Figure 1 shows the bivariate associations between the inflammatory proteins and MDD. The IL-6 concentration was significantly higher among MDD participants compared to those without MDD (p < 0.0001; Median 22.4 pg/ml for MDD participants n = 62 and 5.762 pg/ml for participants with no MDD n = 139; Fig. 1B). There was a trend suggesting higher TNF-α concentrations among MDD participants compared to those without MDD (p = 0.0765; median 22.98 pg/ml for MDD participants n = 62 and 12.41 pg/ml for participants with no MDD n = 139; Fig. 1C). There was no trend between CRP and MDD (p = 0.7499; Fig. IA).

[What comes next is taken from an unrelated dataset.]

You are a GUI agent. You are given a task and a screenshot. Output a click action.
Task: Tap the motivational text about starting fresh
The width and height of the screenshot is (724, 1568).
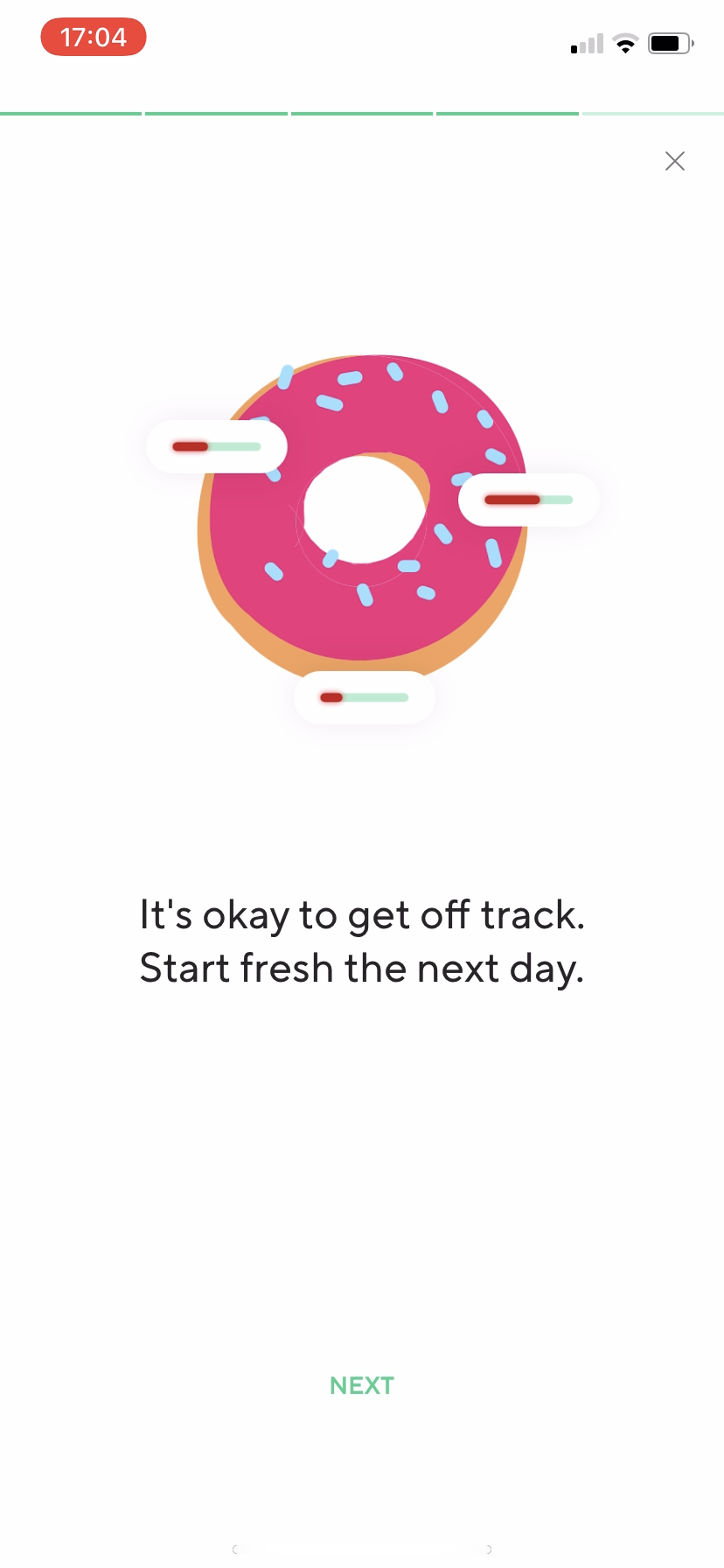[x=362, y=941]
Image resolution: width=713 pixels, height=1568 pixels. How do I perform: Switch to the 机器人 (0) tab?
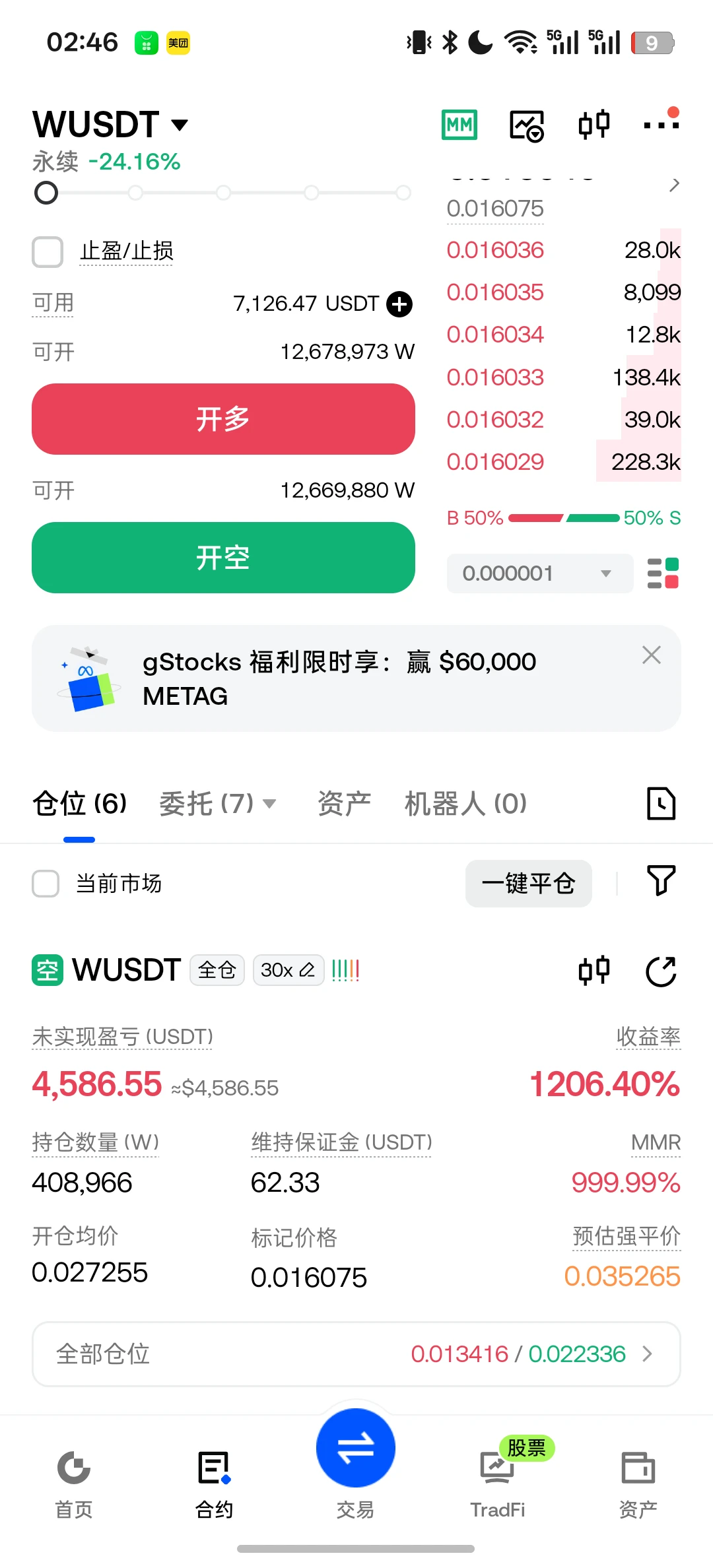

According to Table 2, participants in Masaka were more likely to have MDD than those in Entebbe. There was no evidence that gender, age or education level influenced MDD. Adjusting for the confounders there was no evidence that MDD was associated with the level of CRP. IL-6 and TNF-α were associated with MDD (Table 2) in that the odds of MDD increased with increasing IL-6, but in a non-linear fashion. Having any TNF-α decreases the odds of MDD, but as the level of TNF-α increases, the odds of MDD increase. Participants with low levels of TNF-α showed reduced risk of MDD compared to participants with no TNF-α, but as the level of TNF-α increase, the risk of MDD increases, and in particular participants with high levels of TNF-α (of 500 or above) were at a significantly increased risk of MDD. In summary, the odds of MDD increased with increasing levels of IL-6; participants with low levels of TNF-α were at reduced risk of MDD compared to participants with no TNF-α, but as the level of TNF-α increased, the risk of MDD increased, and in particular participants with high levels of TNF-α (of 500 or above) were at a significantly increased risk of MDD.